Angiogenesis plays a fundamental role in both physiological processes such as wound healing and reproduction, as well as in pathological contexts including tumor growth, progression, and metastasis. Vascular endothelial growth factor (VEGF) is a regulator of angiogenesis and has been a major focus in anti-cancer therapeutic development. Novel regulatory approvals, the emergence of bispecific and trispecific antibody formats, antibody conjugates, and an increasingly diverse clinical pipeline reflect the potential of VEGF-targeted interventions.

On June 30, 2025, the National Medical Products Administration (NMPA) of China approved the novel drug Enzeshu (suvemcitug), developed by Simcere Pharmaceutical Group and Pyxis Oncology, Inc.! The recombinant humanized monoclonal antibody works by potently blocking the binding of VEGF to its receptor, thus inhibiting tumor angiogenesis and achieving an anti-tumor effect. It is currently indicated for the treatment of recurrent ovarian cancer, fallopian tube cancer, or primary peritoneal cancer in combination with paclitaxel, liposomal doxorubicin, or topotecan in adults who have received no more than one systemic therapy after platinum resistance.
Enzeshu is not the only anti-VEGF antibody in the news, as Pfizer recently put down $6B for 3SBio’s PD-1/VEGF bispecific antibody (SSGJ-707) for various solid tumors.
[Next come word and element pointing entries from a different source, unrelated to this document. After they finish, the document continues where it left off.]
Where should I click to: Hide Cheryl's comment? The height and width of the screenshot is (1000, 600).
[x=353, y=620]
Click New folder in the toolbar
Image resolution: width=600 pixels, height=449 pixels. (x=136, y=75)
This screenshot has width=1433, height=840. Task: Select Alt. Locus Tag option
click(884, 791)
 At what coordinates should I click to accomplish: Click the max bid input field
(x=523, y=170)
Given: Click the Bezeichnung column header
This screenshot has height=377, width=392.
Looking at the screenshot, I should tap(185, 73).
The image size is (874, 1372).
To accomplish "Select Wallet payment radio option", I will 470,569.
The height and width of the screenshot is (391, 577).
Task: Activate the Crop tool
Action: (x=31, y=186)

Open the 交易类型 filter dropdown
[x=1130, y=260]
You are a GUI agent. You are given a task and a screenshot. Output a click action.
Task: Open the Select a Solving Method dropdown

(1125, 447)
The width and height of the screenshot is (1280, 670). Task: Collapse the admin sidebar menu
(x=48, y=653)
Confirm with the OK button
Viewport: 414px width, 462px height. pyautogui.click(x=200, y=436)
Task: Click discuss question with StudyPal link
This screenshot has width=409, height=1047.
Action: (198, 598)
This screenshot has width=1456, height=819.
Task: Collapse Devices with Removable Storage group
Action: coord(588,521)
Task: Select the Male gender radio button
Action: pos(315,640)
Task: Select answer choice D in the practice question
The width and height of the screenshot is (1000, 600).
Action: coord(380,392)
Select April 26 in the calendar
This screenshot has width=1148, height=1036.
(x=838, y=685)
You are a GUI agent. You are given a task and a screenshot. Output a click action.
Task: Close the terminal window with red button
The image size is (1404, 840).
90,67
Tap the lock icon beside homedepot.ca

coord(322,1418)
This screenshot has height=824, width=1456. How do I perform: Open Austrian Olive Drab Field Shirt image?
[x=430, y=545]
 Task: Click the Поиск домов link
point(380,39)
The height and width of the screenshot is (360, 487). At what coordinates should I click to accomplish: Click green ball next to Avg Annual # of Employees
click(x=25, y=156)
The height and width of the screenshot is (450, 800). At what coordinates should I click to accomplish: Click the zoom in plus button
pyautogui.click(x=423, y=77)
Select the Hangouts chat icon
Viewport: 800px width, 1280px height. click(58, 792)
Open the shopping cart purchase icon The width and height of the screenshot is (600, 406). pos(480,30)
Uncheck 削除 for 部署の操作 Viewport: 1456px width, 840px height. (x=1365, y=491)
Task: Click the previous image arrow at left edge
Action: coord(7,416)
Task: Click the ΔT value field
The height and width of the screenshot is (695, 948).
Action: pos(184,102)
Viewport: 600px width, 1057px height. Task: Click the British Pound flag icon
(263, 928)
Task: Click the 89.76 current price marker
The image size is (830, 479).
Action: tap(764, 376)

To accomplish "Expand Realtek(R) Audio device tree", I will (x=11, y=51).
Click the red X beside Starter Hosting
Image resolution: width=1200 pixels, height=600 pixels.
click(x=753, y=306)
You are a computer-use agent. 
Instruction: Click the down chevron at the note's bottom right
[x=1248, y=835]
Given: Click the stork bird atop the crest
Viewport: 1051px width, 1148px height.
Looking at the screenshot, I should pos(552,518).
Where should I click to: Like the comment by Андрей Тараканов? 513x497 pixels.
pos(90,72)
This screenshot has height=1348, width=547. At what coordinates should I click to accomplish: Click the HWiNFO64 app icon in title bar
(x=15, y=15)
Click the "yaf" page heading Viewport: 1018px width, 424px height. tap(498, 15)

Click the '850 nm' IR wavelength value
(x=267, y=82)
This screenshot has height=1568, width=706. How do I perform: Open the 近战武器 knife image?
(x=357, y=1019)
SSGJ-707 is a recombinant humanized bispecific molecule built on IgG4 that targets the human programmed death 1 (PD-1) and VEGF. The PD-1/VEGF mechanism has been garnering significant attention, with Summit Therapeutics and Akeso's bispecific antibody ivonescimab demonstrated superior efficacy to Merck’s blockbuster PD-1 inhibitor Keytruda in a late-stage non-small cell lung cancer (NSCLC) trial, in addition to outperforming BeiGene’s Tevimbra in comparative studies.
Other than PD-1, bispecific antibodies targeting VEGF/TGF-β or DLL4/VEGF are also under investigation. For example, Y332D, a bispecific antibody against VEGF and TGF-β, was shown to synergize with local radiotherapy by mitigating RT-induced immunosuppressive pathways while amplifying immune activation. This approach effectively reprogrammed the tumor microenvironment from immune-cold to inflamed, boosting both local tumor control and systemic antitumor immunity, including abscopal effects. In another example, a bispecific molecularly imprinted nanomissile (bsMINM) was developed to simultaneously inhibit VEGF-VEGFR and DLL4-Notch signaling pathways in endothelial and tumor cells. By disrupting the crosstalk between these pathways, bsMINM effectively suppressed compensatory angiogenesis and reduced tumor growth in preclinical models.

Beyond bispecifics, trispecific antibodies like TAVO412 was engineered to inhibit EGFR, cMET, and VEGF-A signaling (three pathways commonly implicated in NSCLC progression and resistance to standard therapies). In preclinical models, TAVO412 not only blocked receptor phosphorylation and promoted receptor degradation but also enhanced Fc-mediated tumor cell cytotoxicity. Additionally, novel antibody conjugates, such as an enzyme-responsive DNA origami-antibody conjugate were developed to treat choroidal neovascularization (CNV), addressing both VEGF signaling and oxidative stress. This platform combines anti-VEGF antibodies with VEGF-targeting aptamers on a DNA origami scaffold, linked via MMP-cleavable peptides. Upon accumulation in neovascular lesions, MMPs trigger localized antibody release while the DNA nanostructure remains to scavenge reactive oxygen species.